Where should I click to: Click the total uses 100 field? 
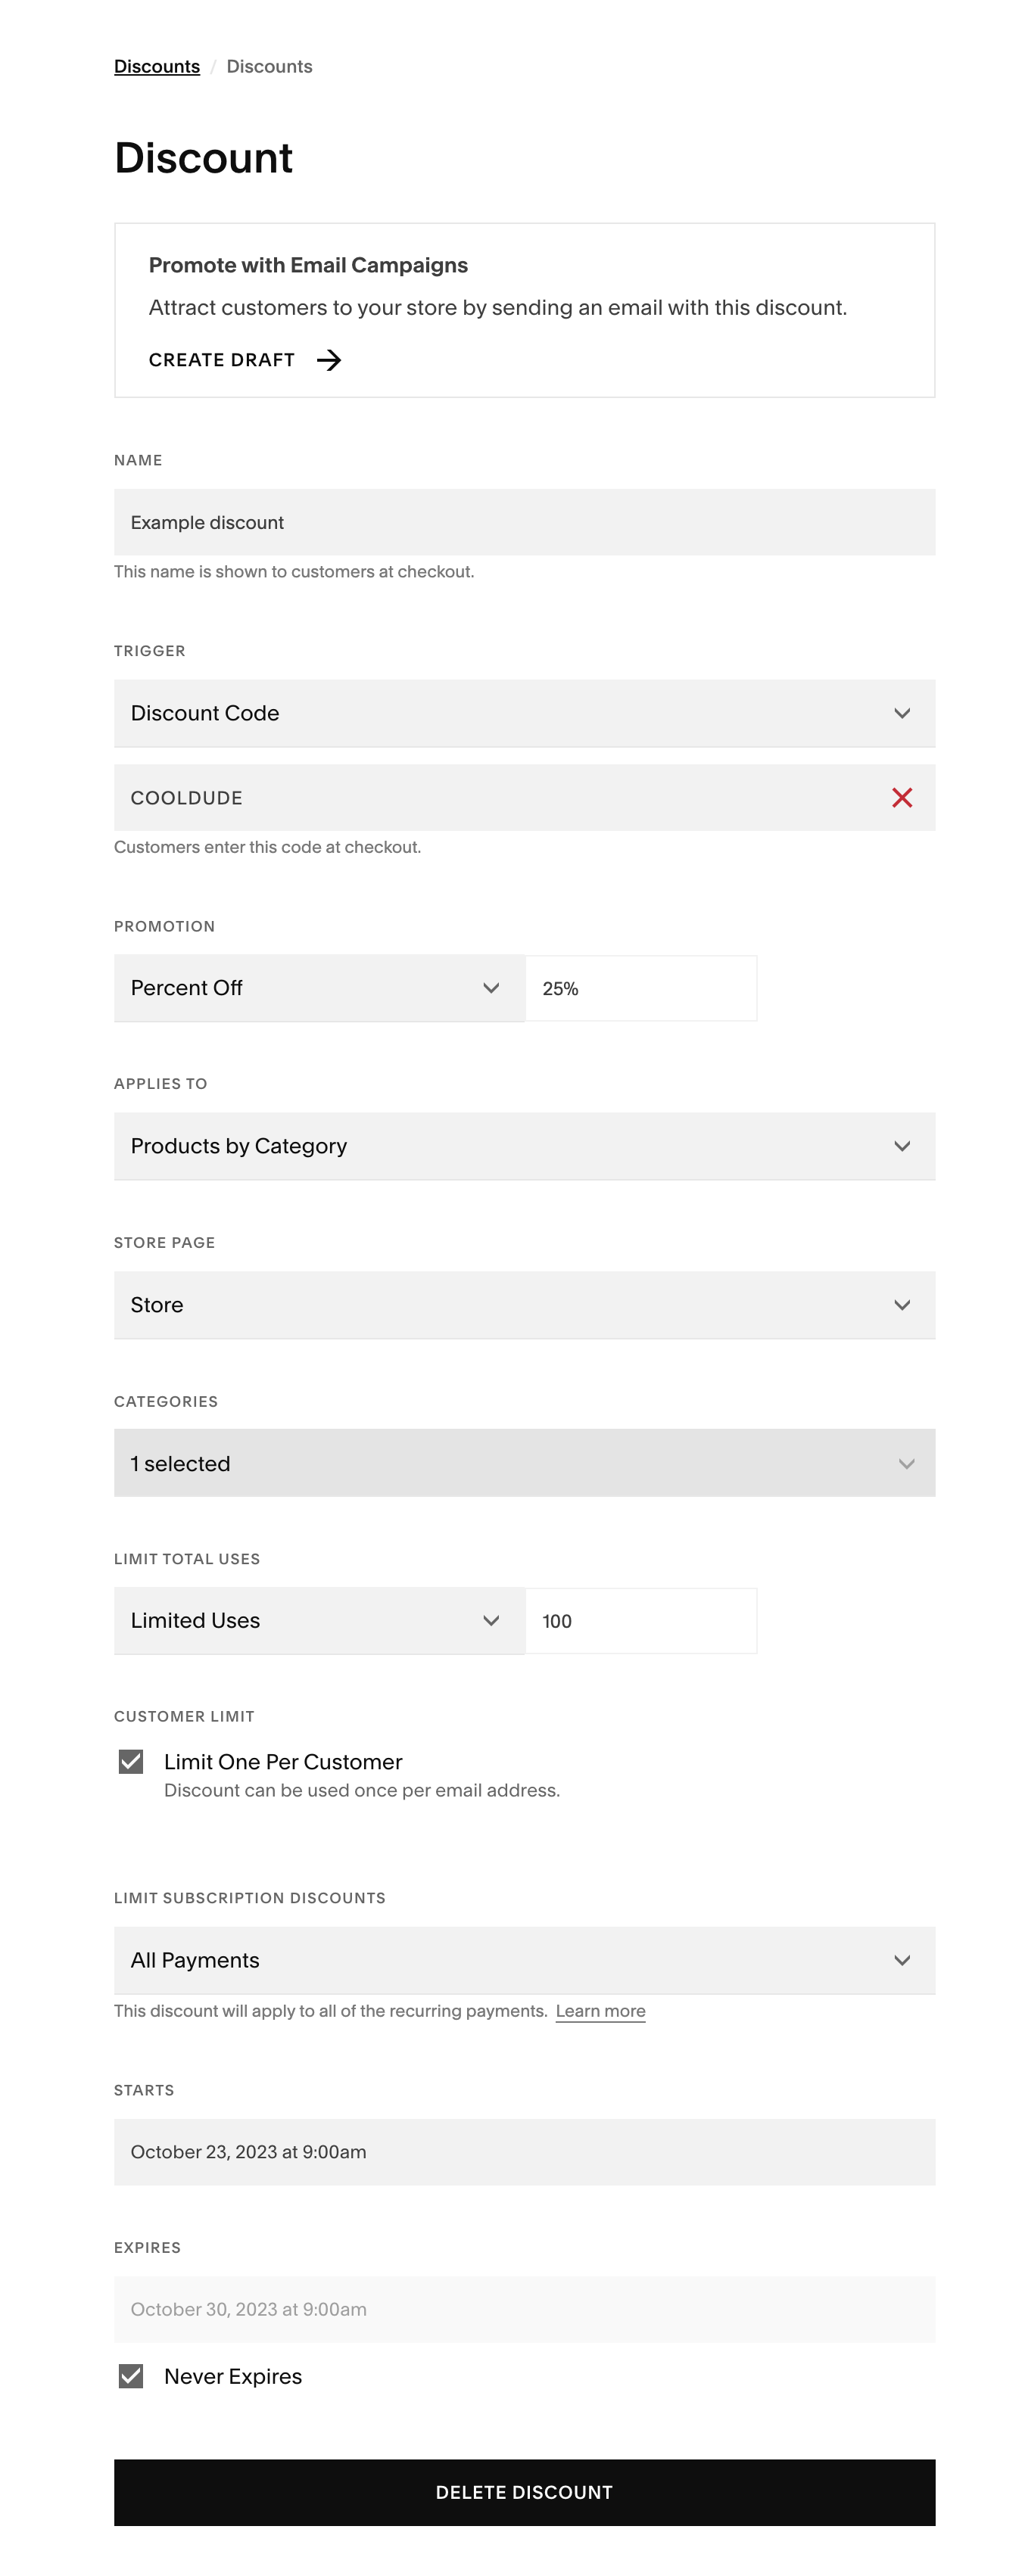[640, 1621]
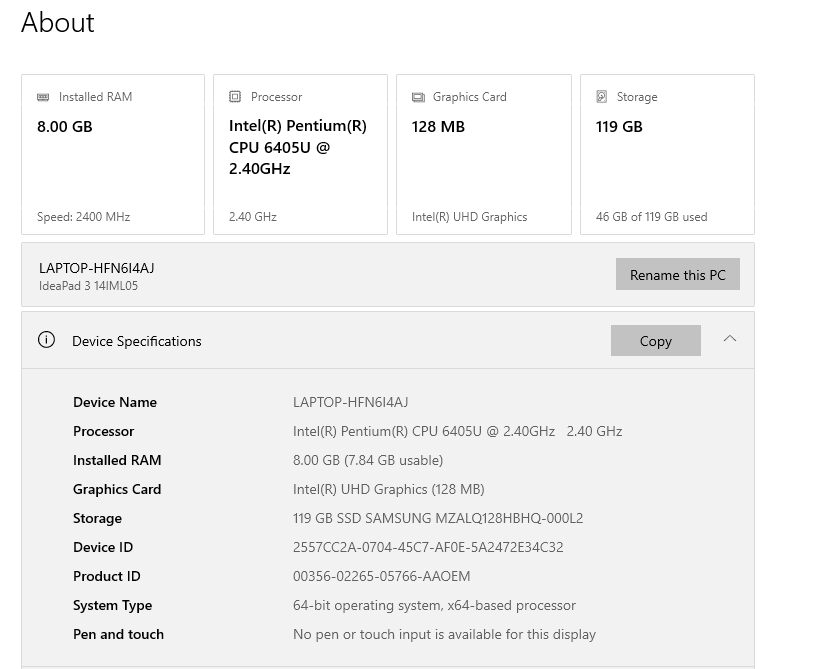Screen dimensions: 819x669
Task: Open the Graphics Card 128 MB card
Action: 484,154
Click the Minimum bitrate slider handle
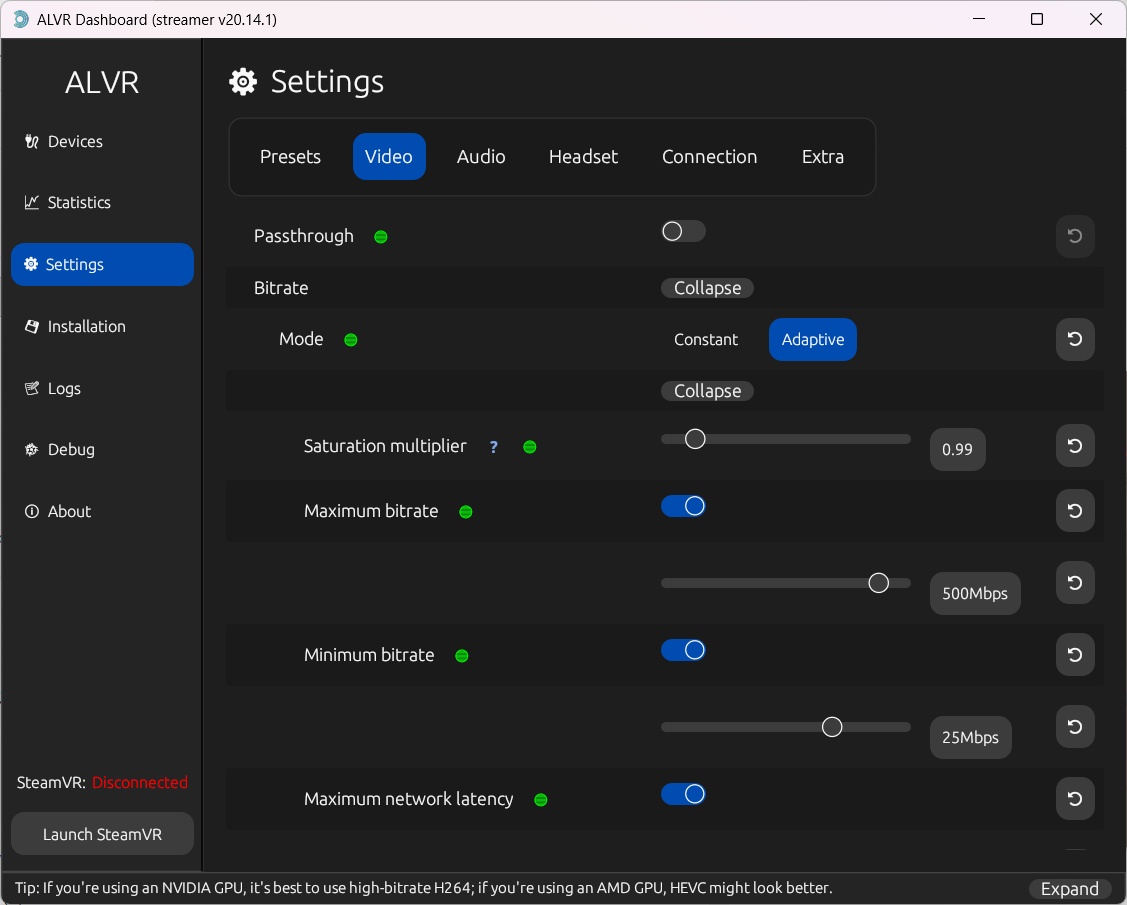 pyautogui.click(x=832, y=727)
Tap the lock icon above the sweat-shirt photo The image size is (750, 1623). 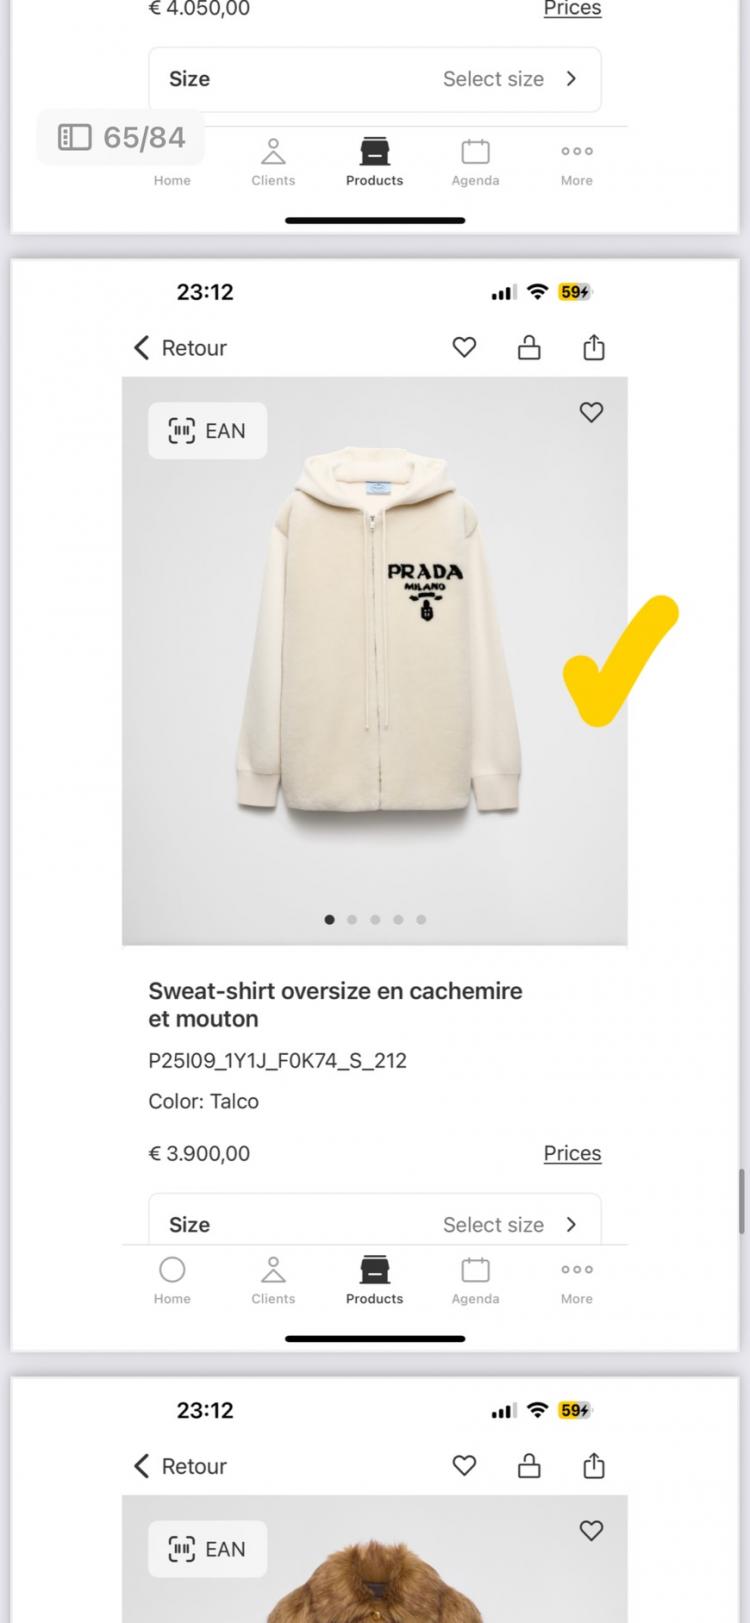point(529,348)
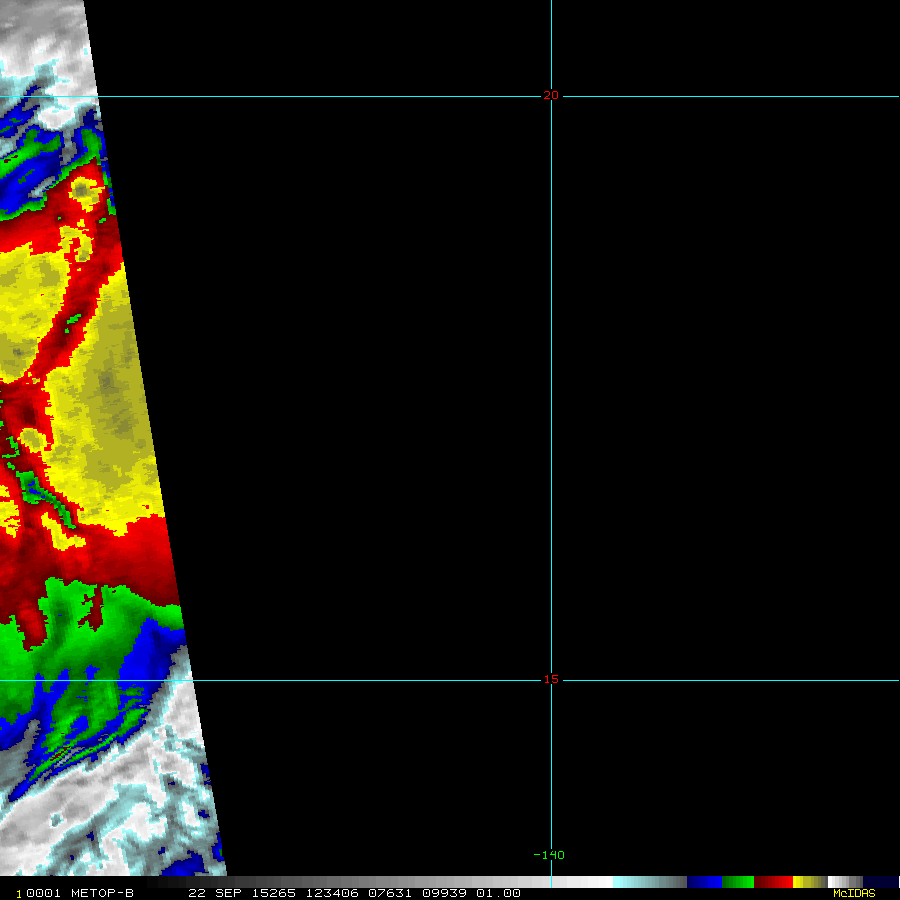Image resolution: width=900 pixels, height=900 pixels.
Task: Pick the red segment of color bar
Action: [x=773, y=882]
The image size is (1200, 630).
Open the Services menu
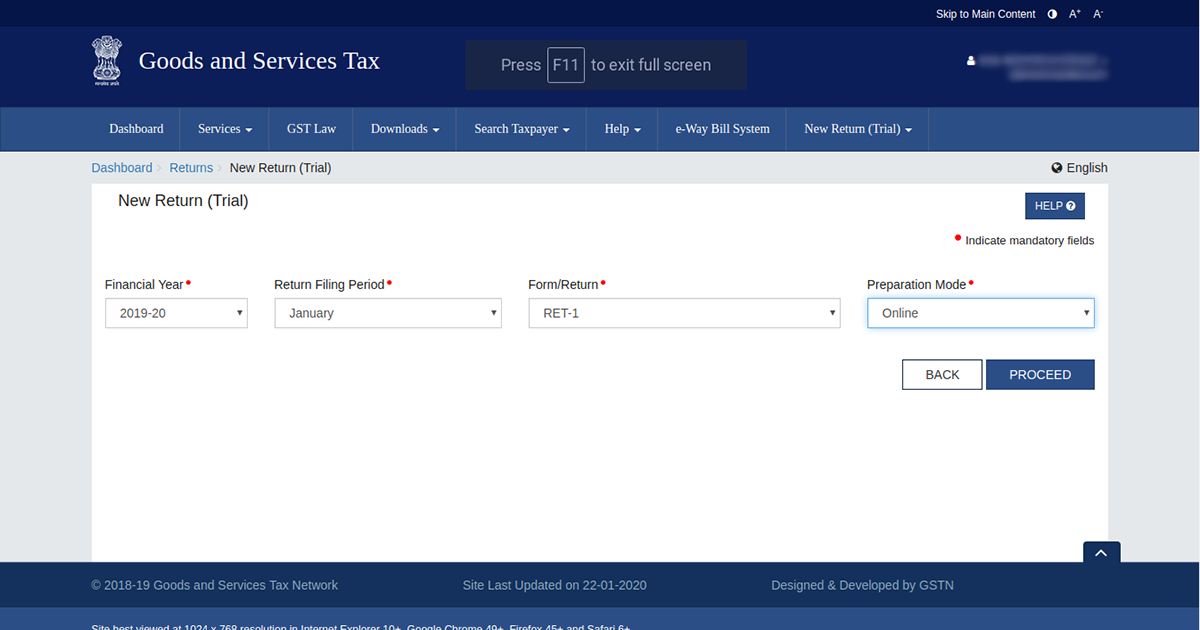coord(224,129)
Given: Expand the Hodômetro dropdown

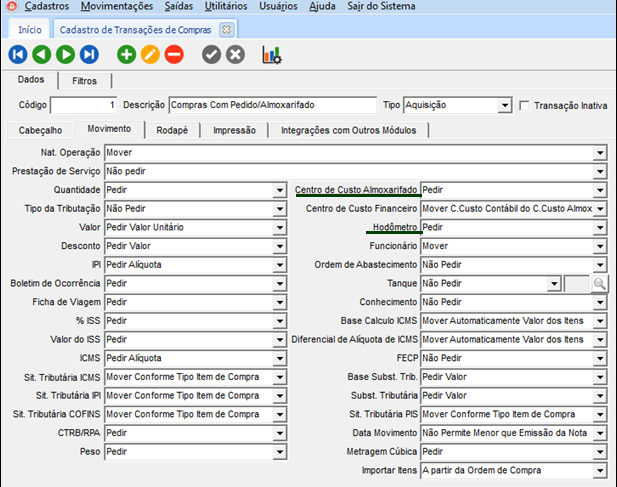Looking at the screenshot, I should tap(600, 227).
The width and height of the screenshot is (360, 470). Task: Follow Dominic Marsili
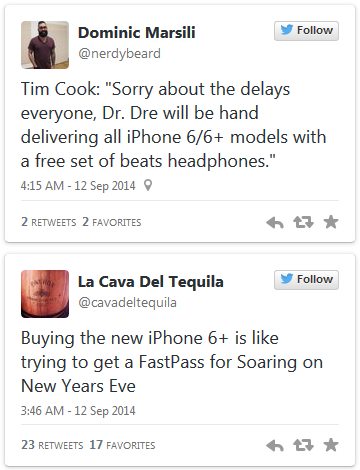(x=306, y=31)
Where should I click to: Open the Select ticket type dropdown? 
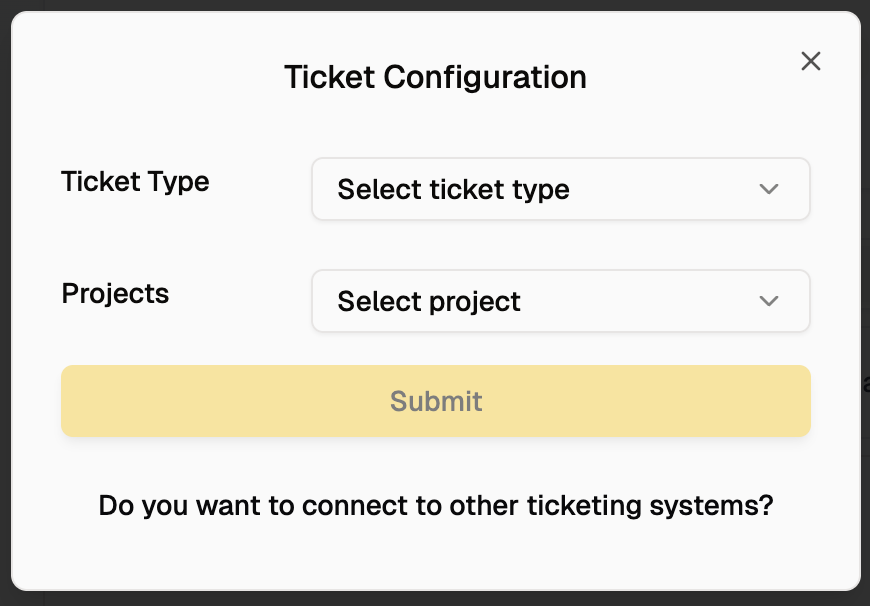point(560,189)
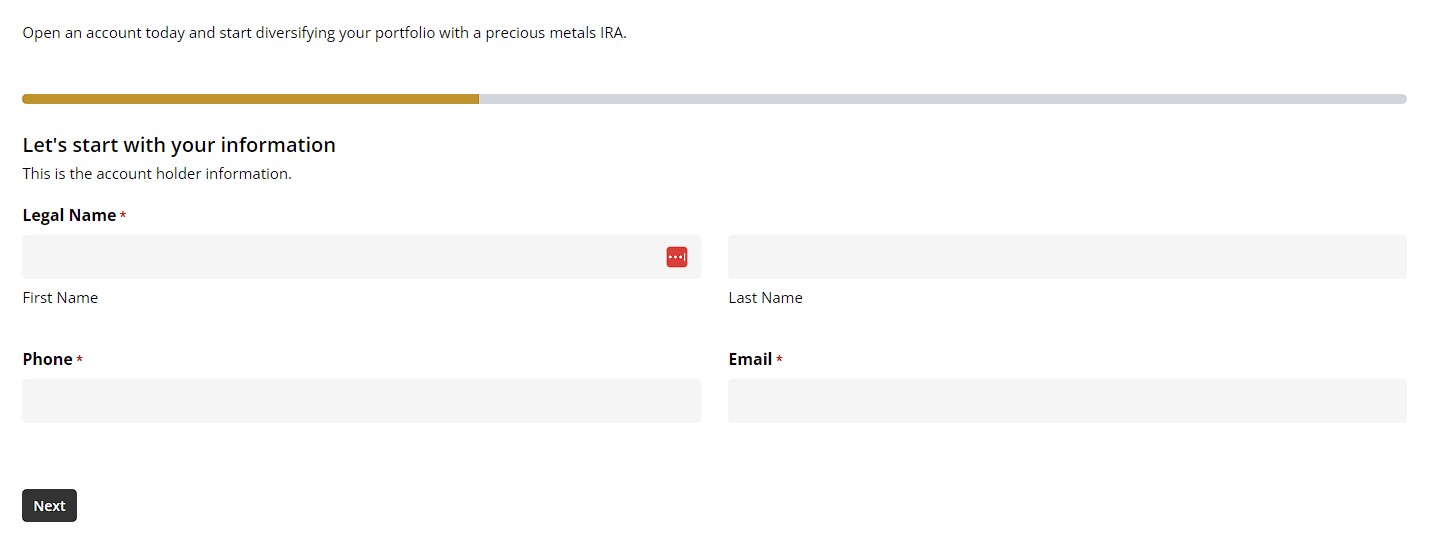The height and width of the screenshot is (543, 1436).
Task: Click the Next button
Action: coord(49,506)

+ + +

# EXERCISE DETAILS
Would you restate word for word only the lines from the one containing "Open the Services menu" to the final line of the material, both ends included, without any pictures?

# ANSWER
Open the Services menu
coord(224,129)
Given: Expand the Hodômetro dropdown

Looking at the screenshot, I should tap(600, 227).
The width and height of the screenshot is (360, 470). Task: Follow Dominic Marsili
(x=306, y=31)
Where should I click to: Open the Select ticket type dropdown? 
point(560,189)
The height and width of the screenshot is (543, 1436).
Task: Click the Next button
Action: coord(49,506)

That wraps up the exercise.